Inspiring Vacations unprotected database leaks data of 112k travelers

Melbourne-based travel agency Inspiring Vacations has caused a significant data leak affecting approximately 112,000 travelers, predominantly Australian citizens, with customers from New Zealand, Britain, and Ireland also impacted.

The leak is caused by a non-password protected database being unintentionally exposed online, comprising about 112,000 records totaling 26.8 gigabytes. The leaked data included highly sensitive information such as:

• high-resolution passport images,
• travel visa certificates,
• travel itineraries,
• e-ticket PDF documents,
• partial credit card numbers.
• CVs with full names, addresses, phone numbers, and email addresses

The breach was discovered by cybersecurity researcher Jeremiah Fowler, who reported it to Inspiring Vacations and relevant authorities. The potential misuse of the exposed data includes identity theft, fraudulent activities, and other illegal uses. For example, passport data could be used to open accounts or apply for credit cards, and CV information could be exploited for phishing scams or fake job opportunities.

Inspiring Vacations, acknowledged the breach, secured the database and commenced an investigation.

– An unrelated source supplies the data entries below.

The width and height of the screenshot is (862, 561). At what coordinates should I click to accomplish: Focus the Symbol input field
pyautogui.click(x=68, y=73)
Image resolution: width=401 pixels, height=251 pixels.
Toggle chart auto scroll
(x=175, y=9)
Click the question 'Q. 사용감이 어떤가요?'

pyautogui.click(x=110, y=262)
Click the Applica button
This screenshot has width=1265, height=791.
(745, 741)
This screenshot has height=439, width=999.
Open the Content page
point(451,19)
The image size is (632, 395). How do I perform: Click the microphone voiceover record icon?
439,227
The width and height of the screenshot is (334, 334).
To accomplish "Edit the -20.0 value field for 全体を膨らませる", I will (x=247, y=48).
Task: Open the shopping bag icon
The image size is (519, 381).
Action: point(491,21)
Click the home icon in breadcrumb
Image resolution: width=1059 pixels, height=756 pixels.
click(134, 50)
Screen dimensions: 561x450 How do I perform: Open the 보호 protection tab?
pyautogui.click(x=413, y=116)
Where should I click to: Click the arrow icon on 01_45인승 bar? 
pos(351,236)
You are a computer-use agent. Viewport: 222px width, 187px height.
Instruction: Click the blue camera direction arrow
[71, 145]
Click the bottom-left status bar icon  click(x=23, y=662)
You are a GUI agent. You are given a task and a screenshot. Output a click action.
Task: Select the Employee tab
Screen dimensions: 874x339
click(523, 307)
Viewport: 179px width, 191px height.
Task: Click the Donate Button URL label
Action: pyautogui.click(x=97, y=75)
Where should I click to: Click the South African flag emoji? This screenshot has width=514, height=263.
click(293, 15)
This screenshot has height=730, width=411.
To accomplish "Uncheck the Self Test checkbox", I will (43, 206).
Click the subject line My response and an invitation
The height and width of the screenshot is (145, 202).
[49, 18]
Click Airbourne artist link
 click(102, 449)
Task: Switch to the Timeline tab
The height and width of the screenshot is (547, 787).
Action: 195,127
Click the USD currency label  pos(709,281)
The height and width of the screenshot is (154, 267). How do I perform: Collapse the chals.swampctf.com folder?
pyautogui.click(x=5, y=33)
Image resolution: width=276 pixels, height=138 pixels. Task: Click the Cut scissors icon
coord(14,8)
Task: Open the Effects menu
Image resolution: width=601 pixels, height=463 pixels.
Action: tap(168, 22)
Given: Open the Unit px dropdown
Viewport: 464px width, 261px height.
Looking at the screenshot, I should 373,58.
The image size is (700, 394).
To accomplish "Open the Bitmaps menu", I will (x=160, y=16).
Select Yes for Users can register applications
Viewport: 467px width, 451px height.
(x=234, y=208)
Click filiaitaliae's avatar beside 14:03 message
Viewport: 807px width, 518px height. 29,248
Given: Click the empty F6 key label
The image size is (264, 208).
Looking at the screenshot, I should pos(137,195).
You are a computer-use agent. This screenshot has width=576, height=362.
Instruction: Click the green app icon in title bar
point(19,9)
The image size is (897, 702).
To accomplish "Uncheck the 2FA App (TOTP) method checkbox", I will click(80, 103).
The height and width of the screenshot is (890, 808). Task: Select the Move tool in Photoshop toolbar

They notified the Office of the Information Commissioner and the Australian Cyber Security Centre. The company has also informed its staff and customers about the incident. It remains unclear how long the database was exposed and whether hackers accessed the information.

Update - on the 10th of January Inspiring Vacations has stated that the number of individuals affected by a recent data breach is much lower than initially reported. Yet, they haven't disclosed their assessed number nor the argument for the discrepancy.